Located near Plentywood, Mont., in the extreme northeast corner of the state, not far from the Canadian border, a wheat farmer began growing 80-day corn, primarily as a test project to see if it were feasible. That was two years ago. As this column is written, he is harvesting 80 to 90 bushels per acre, and this is coming off of the poorest land he owns.

An early freeze in Sep?tember prevented the crop from maximizing its full potential. This farmer was somewhat disappointed that he was only getting 90 bushel corn, figuring he should easily double his 55 bushel average for wheat.

Today, biotech companies such as Syngenta and Monsanto are moving into Canada, pushing the envelope for corn even further than thought possible only a few years ago.
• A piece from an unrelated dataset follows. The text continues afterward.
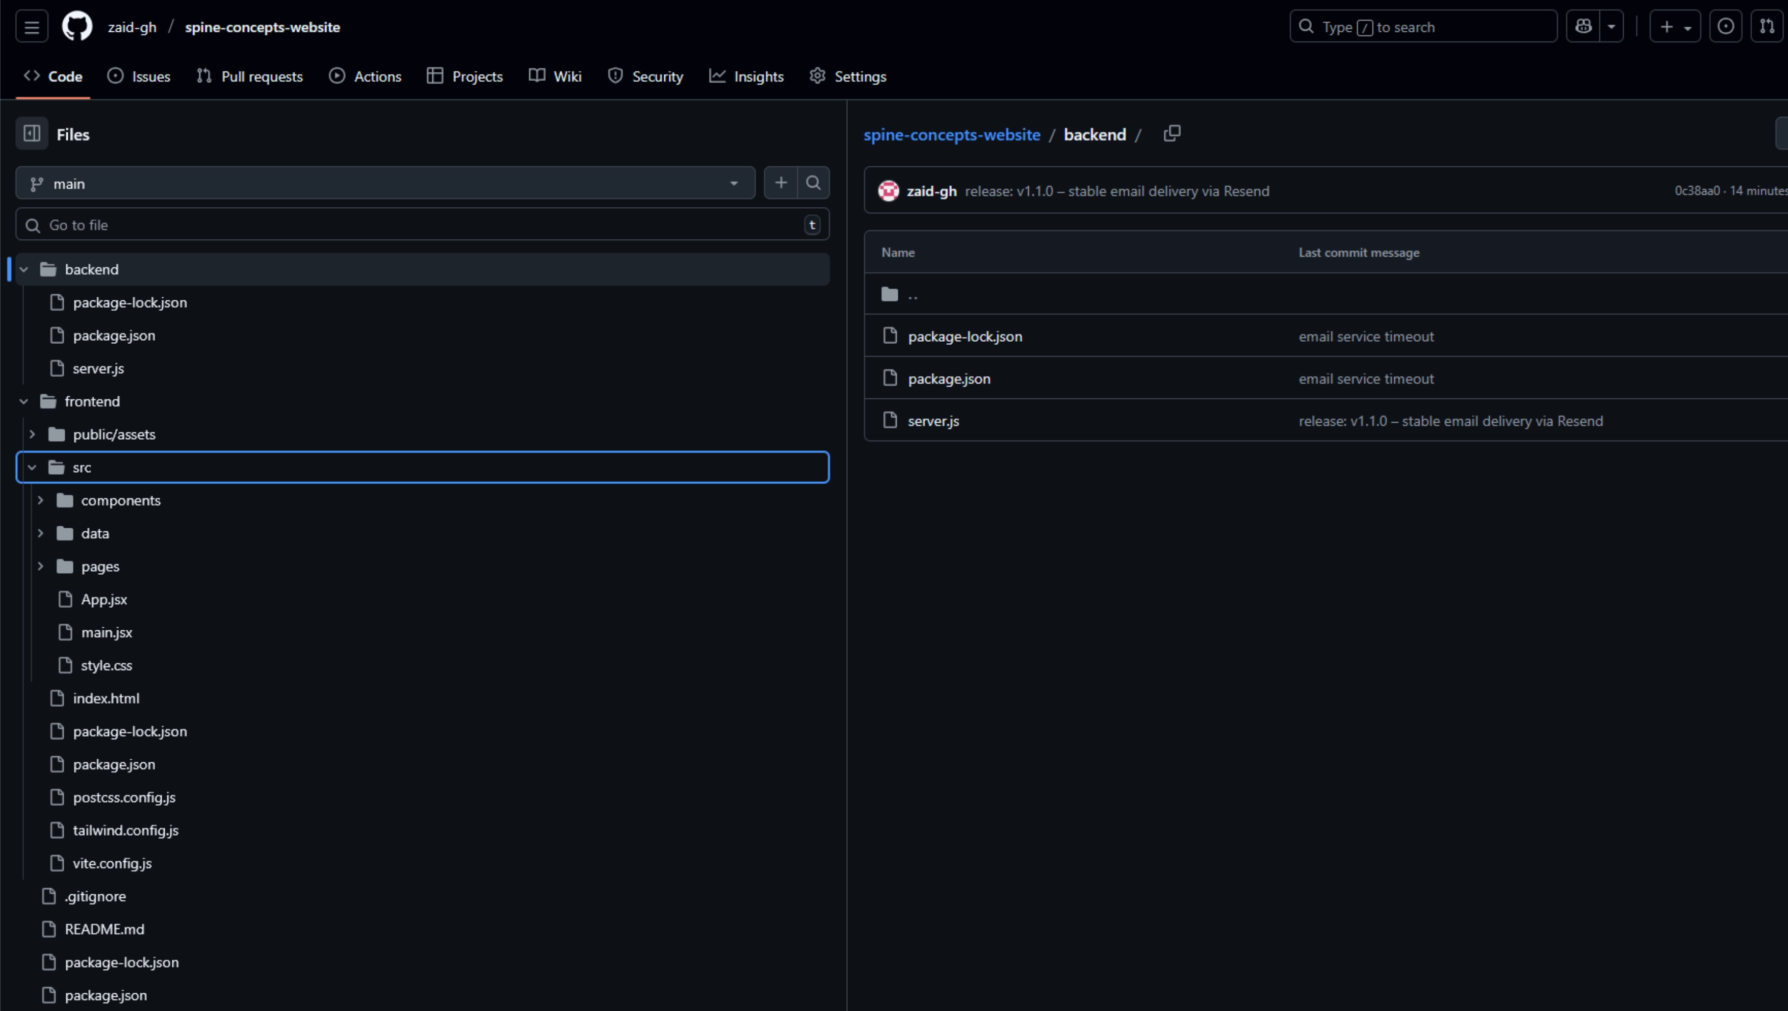1788x1011 pixels.
Task: Click the search icon beside the branch picker
Action: tap(814, 183)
Seventy-day corn is now being grown well north of our border with Canada, and the prospect of more wheat acres moving to corn is even greater than before.

The point of this discussion is that farmers are choosing to plant crops other than wheat if the opportunity for greater profit exists. That?s a no-brainer.
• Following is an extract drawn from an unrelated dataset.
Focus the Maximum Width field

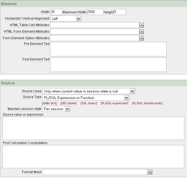pos(95,12)

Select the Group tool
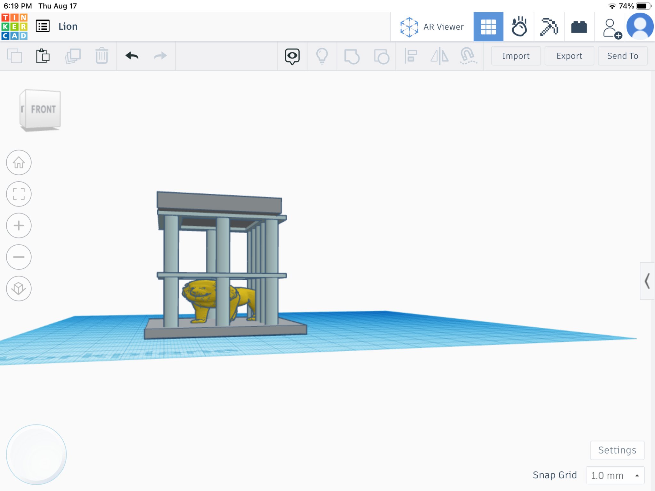point(353,56)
In my travels around the country, millers and bakers are unanimous in one area of concern. They are worried that in the next decade, and perhaps sooner, they will be forced to look outside of this country to source sufficient supplies of high quality wheat.

For them, a further decline in acreage indicates less investment in research by farmers, land grant universities and private companies, which is the means for maintaining and improving the quality of their end product.

They produce bread, pasta, cake mixes and other products that have distinct requirements in order to create a high-quality food product. And though they resist the idea that outsourcing for their needs, it is something they are increasingly concerned about.

Arguably, farmers have heard this concern before, especially when grain prices rise like they have since 2007. However, reliable numbers that are based on actual historical planted acres and production supports their concerns.

Farmers are hearing the message loud and clear. The National Wheat Foundation, a solely owned entity of the National Association of Wheat Growers, has commissioned two research papers and a number of white papers that will provide much detail regarding the wheat industry?s challenges and opportunities.

At their fall board meeting in early November in Albuquerque, N.M., these papers will be the focal point of intense discussion as to the strategies for bringing profitability back into the production of wheat.